═══ Reading text

Court Battles

Appeals court weighs scope of key Voting Rights Act provision

Associated Press/Charles Krupa

A federal appeals court on Wednesday weighed whether it should uphold a lower court’s ruling that private parties cannot bring allegations of racial gerrymanders under a key section of the Voting Rights Act.

A three-judge panel on the 8th Circuit Court of Appeals is set to decide whether the Arkansas State Conference NAACP can challenge Arkansas’s state House maps under Section 2 of the Voting Rights Act, which places significant weight on whether district lines have the result of weakening a minority group’s power to elect their preferred candidates.

The NAACP and other groups have used the provision to allege discrimination in redistricting for years, but their ability to do so has gained renewed attention after Justice Neil Gorsuch in a 2021 concurring opinion, which was joined by Justice Clarence Thomas, suggested that an “open question” remains over whether private entities can bring those legal proceedings.

The Arkansas State Conference NAACP had alleged through a Voting Rights Act Section 2 challenge that Arkansas diluted Black voting strength, but a federal district judge ruled that only the attorney general can bring such a lawsuit, while acknowledging the NAACP had a “strong merits case” that some of the boundaries were unlawful.

══════

Requests:
- 1) Using the article on the Voting Rights Act appeal, decide whether each statement agrees with it. Answer yes or no for each and quote the exact words that decide it.
(a) The appeals court panel weighing the case has three judges.
(b) Justice Gorsuch's 2021 concurring opinion was joined by Justice Samuel Alito.
(c) The federal district judge found that the NAACP had a weak case on the merits.
- 2) From the article on the Voting Rights Act appeal, return everything from "Court Battles" down to "their preferred candidates.", copied without any changes.

═══ Raw data

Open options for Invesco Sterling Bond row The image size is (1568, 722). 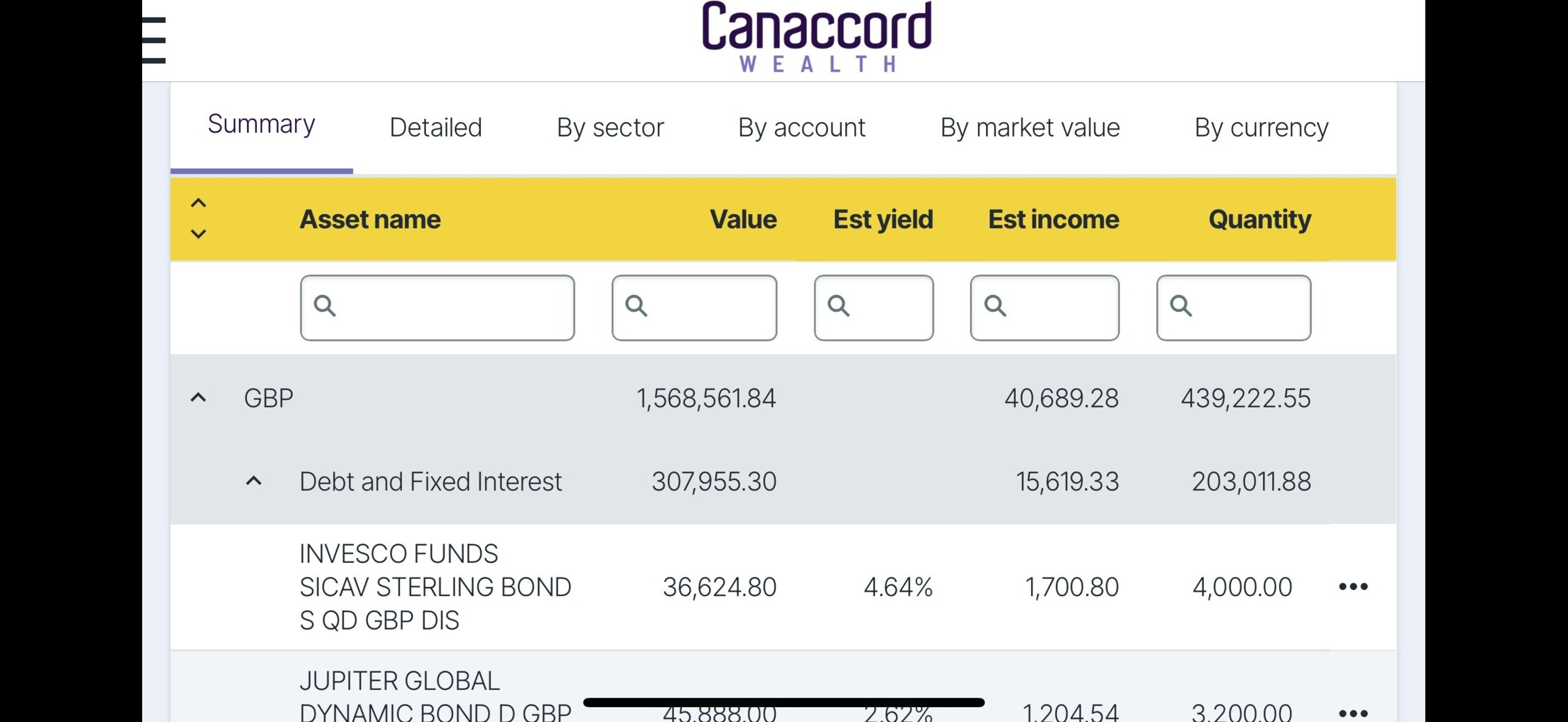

══════

Exercise answers:
- 1)
(a) Yes: "A three-judge panel on the 8th Circuit Court of Appeals"
(b) No: "which was joined by Justice Clarence Thomas"
(c) No: "acknowledging the NAACP had a “strong merits case”"

- 2)
Court Battles

Appeals court weighs scope of key Voting Rights Act provision

Associated Press/Charles Krupa

A federal appeals court on Wednesday weighed whether it should uphold a lower court’s ruling that private parties cannot bring allegations of racial gerrymanders under a key section of the Voting Rights Act.

A three-judge panel on the 8th Circuit Court of Appeals is set to decide whether the Arkansas State Conference NAACP can challenge Arkansas’s state House maps under Section 2 of the Voting Rights Act, which places significant weight on whether district lines have the result of weakening a minority group’s power to elect their preferred candidates.